:: DIRECTIONS FOR THIS TASK ::
Transcribe the records below exactly.
━━━ EXERCISE DATA ━━━
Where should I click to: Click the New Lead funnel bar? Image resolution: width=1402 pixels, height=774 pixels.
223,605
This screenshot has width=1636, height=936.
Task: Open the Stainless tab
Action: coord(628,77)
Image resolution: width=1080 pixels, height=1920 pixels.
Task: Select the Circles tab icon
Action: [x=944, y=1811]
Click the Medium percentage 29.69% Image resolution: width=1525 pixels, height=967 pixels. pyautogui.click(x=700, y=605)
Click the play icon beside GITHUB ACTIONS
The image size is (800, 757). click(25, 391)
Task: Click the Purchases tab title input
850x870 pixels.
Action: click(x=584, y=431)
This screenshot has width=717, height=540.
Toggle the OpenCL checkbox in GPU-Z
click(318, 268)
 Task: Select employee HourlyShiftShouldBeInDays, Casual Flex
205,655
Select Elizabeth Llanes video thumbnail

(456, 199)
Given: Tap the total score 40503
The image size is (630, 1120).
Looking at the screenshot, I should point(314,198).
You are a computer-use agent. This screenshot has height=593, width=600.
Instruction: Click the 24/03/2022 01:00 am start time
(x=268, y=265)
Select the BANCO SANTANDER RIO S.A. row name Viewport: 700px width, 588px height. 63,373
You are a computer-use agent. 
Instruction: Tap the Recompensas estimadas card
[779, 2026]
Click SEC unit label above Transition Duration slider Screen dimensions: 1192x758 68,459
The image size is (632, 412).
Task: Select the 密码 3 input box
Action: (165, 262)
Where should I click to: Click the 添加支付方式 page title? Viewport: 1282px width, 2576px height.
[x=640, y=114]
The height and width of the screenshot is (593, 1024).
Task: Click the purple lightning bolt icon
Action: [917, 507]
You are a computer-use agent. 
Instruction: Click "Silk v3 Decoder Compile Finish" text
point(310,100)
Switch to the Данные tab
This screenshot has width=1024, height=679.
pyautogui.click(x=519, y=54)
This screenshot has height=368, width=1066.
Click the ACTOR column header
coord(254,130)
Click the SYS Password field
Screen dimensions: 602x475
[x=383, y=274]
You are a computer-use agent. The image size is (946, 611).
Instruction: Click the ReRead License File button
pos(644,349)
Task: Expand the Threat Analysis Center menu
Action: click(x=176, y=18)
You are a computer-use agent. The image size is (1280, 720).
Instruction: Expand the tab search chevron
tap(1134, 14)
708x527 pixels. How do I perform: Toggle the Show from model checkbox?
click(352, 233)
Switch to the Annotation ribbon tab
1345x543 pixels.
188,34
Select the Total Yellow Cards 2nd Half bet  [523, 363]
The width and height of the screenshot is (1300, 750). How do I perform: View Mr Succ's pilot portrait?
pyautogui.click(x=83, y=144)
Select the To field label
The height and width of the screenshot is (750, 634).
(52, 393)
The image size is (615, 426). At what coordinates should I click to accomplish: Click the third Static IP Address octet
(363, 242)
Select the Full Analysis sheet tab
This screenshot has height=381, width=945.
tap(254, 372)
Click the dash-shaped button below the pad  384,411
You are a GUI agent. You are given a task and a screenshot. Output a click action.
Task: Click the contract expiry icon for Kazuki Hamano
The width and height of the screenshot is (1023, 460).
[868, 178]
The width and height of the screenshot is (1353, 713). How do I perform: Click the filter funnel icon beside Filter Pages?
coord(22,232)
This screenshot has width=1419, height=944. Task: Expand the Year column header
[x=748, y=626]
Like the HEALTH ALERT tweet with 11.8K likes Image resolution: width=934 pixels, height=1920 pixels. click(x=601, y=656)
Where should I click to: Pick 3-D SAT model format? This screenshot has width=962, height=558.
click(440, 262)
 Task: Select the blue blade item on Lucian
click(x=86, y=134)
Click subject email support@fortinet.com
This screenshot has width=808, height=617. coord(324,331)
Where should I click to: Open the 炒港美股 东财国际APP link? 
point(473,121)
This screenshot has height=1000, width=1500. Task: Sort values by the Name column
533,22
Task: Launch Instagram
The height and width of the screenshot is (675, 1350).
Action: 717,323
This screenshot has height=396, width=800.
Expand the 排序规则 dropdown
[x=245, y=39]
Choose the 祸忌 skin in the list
━━━
:: ANSWER SPACE ::
Where should I click to: Click the New Lead funnel bar? Image resolution: width=1402 pixels, height=774 pixels.
223,605
This screenshot has width=1636, height=936.
Task: Open the Stainless tab
Action: coord(628,77)
Image resolution: width=1080 pixels, height=1920 pixels.
Task: Select the Circles tab icon
Action: [x=944, y=1811]
Click the Medium percentage 29.69% Image resolution: width=1525 pixels, height=967 pixels. pyautogui.click(x=700, y=605)
Click the play icon beside GITHUB ACTIONS
The image size is (800, 757). click(25, 391)
Task: Click the Purchases tab title input
850x870 pixels.
Action: click(x=584, y=431)
This screenshot has width=717, height=540.
Toggle the OpenCL checkbox in GPU-Z
click(318, 268)
 Task: Select employee HourlyShiftShouldBeInDays, Casual Flex
205,655
Select Elizabeth Llanes video thumbnail

(456, 199)
Given: Tap the total score 40503
The image size is (630, 1120).
Looking at the screenshot, I should point(314,198).
You are a computer-use agent. This screenshot has height=593, width=600.
Instruction: Click the 24/03/2022 01:00 am start time
(x=268, y=265)
Select the BANCO SANTANDER RIO S.A. row name Viewport: 700px width, 588px height. 63,373
You are a computer-use agent. 
Instruction: Tap the Recompensas estimadas card
[779, 2026]
Click SEC unit label above Transition Duration slider Screen dimensions: 1192x758 68,459
The image size is (632, 412).
Task: Select the 密码 3 input box
Action: (165, 262)
Where should I click to: Click the 添加支付方式 page title? Viewport: 1282px width, 2576px height.
[x=640, y=114]
The height and width of the screenshot is (593, 1024).
Task: Click the purple lightning bolt icon
Action: [917, 507]
You are a computer-use agent. 
Instruction: Click "Silk v3 Decoder Compile Finish" text
point(310,100)
Switch to the Данные tab
This screenshot has width=1024, height=679.
pyautogui.click(x=519, y=54)
This screenshot has height=368, width=1066.
Click the ACTOR column header
coord(254,130)
Click the SYS Password field
Screen dimensions: 602x475
[x=383, y=274]
You are a computer-use agent. The image size is (946, 611).
Instruction: Click the ReRead License File button
pos(644,349)
Task: Expand the Threat Analysis Center menu
Action: click(x=176, y=18)
You are a computer-use agent. The image size is (1280, 720).
Instruction: Expand the tab search chevron
tap(1134, 14)
708x527 pixels. How do I perform: Toggle the Show from model checkbox?
click(352, 233)
Switch to the Annotation ribbon tab
1345x543 pixels.
188,34
Select the Total Yellow Cards 2nd Half bet  [523, 363]
The width and height of the screenshot is (1300, 750). How do I perform: View Mr Succ's pilot portrait?
pyautogui.click(x=83, y=144)
Select the To field label
The height and width of the screenshot is (750, 634).
(52, 393)
The image size is (615, 426). At what coordinates should I click to accomplish: Click the third Static IP Address octet
(363, 242)
Select the Full Analysis sheet tab
This screenshot has height=381, width=945.
tap(254, 372)
Click the dash-shaped button below the pad  384,411
You are a GUI agent. You are given a task and a screenshot. Output a click action.
Task: Click the contract expiry icon for Kazuki Hamano
The width and height of the screenshot is (1023, 460).
[868, 178]
The width and height of the screenshot is (1353, 713). How do I perform: Click the filter funnel icon beside Filter Pages?
coord(22,232)
This screenshot has width=1419, height=944. Task: Expand the Year column header
[x=748, y=626]
Like the HEALTH ALERT tweet with 11.8K likes Image resolution: width=934 pixels, height=1920 pixels. click(x=601, y=656)
Where should I click to: Pick 3-D SAT model format? This screenshot has width=962, height=558.
click(440, 262)
 Task: Select the blue blade item on Lucian
click(x=86, y=134)
Click subject email support@fortinet.com
This screenshot has width=808, height=617. coord(324,331)
Where should I click to: Open the 炒港美股 东财国际APP link? 
point(473,121)
This screenshot has height=1000, width=1500. Task: Sort values by the Name column
533,22
Task: Launch Instagram
The height and width of the screenshot is (675, 1350).
Action: 717,323
This screenshot has height=396, width=800.
Expand the 排序规则 dropdown
[x=245, y=39]
Choose the 祸忌 skin in the list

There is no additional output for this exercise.